* **What the task asks**: The answer should be one number only, namely how many lines of the records hold the word "agent".

╔══

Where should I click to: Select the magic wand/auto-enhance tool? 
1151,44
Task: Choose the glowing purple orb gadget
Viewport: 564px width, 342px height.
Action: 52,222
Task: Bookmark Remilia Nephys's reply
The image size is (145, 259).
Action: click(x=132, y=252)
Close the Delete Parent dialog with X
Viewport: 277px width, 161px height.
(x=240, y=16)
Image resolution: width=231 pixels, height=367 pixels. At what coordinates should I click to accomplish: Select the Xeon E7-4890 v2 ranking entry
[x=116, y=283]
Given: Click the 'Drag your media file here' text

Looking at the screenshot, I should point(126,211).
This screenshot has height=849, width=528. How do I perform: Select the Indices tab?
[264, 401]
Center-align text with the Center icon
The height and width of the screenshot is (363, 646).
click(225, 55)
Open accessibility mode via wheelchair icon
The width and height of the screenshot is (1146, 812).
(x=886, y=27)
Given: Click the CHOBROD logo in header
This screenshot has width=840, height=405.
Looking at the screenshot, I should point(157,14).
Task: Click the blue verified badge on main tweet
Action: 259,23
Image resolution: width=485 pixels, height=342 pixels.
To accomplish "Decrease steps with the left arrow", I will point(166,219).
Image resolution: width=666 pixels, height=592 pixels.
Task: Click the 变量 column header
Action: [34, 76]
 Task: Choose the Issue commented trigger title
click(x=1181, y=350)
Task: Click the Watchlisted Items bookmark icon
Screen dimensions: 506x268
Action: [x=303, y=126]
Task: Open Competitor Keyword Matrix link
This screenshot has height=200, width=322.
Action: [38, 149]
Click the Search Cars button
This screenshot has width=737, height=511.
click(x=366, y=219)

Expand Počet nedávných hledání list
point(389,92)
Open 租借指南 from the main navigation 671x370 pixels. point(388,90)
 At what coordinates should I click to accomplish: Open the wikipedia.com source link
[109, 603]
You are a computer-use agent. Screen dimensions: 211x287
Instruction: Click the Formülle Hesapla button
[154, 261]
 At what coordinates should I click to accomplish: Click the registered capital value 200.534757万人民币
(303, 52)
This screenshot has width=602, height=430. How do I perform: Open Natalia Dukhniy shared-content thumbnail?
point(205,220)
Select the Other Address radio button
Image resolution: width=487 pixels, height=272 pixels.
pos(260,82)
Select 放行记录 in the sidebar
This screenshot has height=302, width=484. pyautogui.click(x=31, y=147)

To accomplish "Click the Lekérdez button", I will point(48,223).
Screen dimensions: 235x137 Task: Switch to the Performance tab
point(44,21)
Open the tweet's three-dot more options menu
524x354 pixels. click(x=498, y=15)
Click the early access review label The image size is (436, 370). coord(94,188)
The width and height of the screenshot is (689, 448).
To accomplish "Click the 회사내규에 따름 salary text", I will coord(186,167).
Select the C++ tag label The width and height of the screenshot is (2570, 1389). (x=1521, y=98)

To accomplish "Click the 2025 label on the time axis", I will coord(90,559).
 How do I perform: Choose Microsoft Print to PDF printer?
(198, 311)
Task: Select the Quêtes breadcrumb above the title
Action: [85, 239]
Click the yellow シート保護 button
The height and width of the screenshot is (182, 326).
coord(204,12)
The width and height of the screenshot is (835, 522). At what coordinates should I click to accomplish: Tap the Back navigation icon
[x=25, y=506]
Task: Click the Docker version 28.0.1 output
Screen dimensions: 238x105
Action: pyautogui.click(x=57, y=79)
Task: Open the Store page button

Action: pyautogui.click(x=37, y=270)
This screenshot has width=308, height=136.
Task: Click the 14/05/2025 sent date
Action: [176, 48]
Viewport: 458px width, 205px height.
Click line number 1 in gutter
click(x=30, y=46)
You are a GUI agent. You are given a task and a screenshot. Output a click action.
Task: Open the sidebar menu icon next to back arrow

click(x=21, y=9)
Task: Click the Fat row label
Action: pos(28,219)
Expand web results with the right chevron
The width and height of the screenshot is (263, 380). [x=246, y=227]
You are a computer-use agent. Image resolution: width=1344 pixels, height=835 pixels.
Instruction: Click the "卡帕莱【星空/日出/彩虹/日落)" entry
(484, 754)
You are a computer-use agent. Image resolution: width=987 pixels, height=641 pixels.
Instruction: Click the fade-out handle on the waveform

╚══

* **Problem solution**: 4